Ana Dolu
(8martemekçikadınlargüzellemesi)
Gördes e ilk gidişim.Girişte benzin istasyonunda bir kadın görevli.Şehrin merkezinde Tendiris Lokantasında Mustafa Usta ve 3 kadın. Fırıncı, Aşçı, bulaşıkçı. Anadolu kıyafeti. Şalvar, entari, yelek, yemeni.
Mustafa Ustaya sordum,
"Böyle muhafazakar kasabada lokantada kadınlar?"
"Erkekler kıçlarını kahvede sandalyeden kaldırmıyor. Tembel."
Burada olmayan kadın, tarlada, kızlarımız halı tezgahında.
Erkekler kahvede, sandalyede bacak bacak üstüne atmış,
"Bir halı dokuyorum. Kök boyalı, şu kadar ilmek, şu kadar metre kare "teranesinde.

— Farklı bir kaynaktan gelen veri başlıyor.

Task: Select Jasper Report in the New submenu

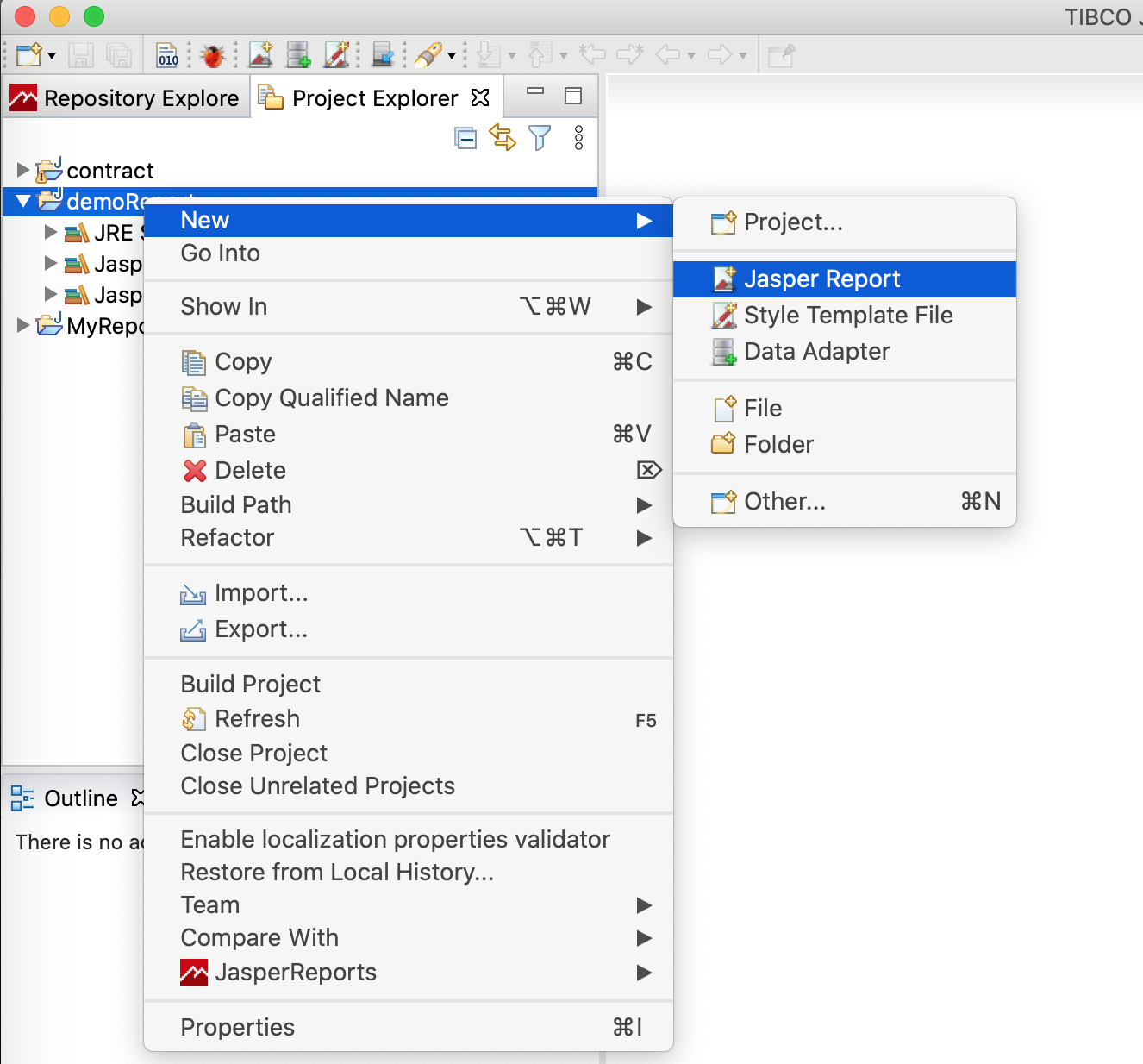Action: [821, 279]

Bitince alıyor omuzuna,(zahmet olacak)pazarda olmazsa, yakın kasabaya yolculuk, satacak Anadolu kadınını göz Nur'unu.
"İsrail kadını da Çul dokuyor. Eğitimli. Çocuğunu çağın yaşamına, sanatla ve kültürle teknikle, bilimle yetiştirir. Yüzyıllarca yurtları bile olmayan ırk dünyaya hakim."
Analarımız, kader dedi. Ucuz amele, vatan sevgisiyle asker, sorgulamayan evlatlar yetiştirdi. Vatanını, gözlerini açmadan yüzyıllarca korudu. Evlatlarını vatana bağışladı. Göz yaşlarını içine gömdü. Sormadı, soruşturmadı okutulmadı. Şehit çocuklarını baktı. Toprak Ana yıda ihmal etmedi. Ekti. Biçti. O Anadolu'nun Anasıydı.

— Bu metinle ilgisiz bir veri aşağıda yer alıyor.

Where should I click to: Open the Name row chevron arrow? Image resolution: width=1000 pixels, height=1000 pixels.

Sosyal hiçbir hakları olmayan Ana!
Erkekler, hayvanlar sayıldığında, Analarımız, kadınlarımız, kızlarımız sayılmazken.
Umarı, beyaz gelinlikle kefen arasında, törelerle sopa baskısıyla,0/005 lik okumayla savrulurken.
Ne oldu da, anlamadan istemeden BİREY oldu.
Cumhuriyet, kadınlarımıza.
Seçme, seçilme Hakkı'nı. Hukukta, verasette eğitimde eşitliği. Tek eşliliği, eşit iş, eşit ücreti, emekli Hakkı'nı verdi.
Ne olur, bacılarım!
Geleceğinize sahip çıkın. Anadolu sizlerle vatanımız oldu.
Sizleri cahil bıraktığımız için çağı yakalayamadık. Sizler aydınlığı göremeyince oğulların eskiye özlemden kurtulamadı.
Ne olur ! Karanlığın sabahı ol!
Çağı inancına değil, İnancını Çağa uydur.
Yalnız, tüketim teknolojisinin konu mankeni olmaktan da sakın!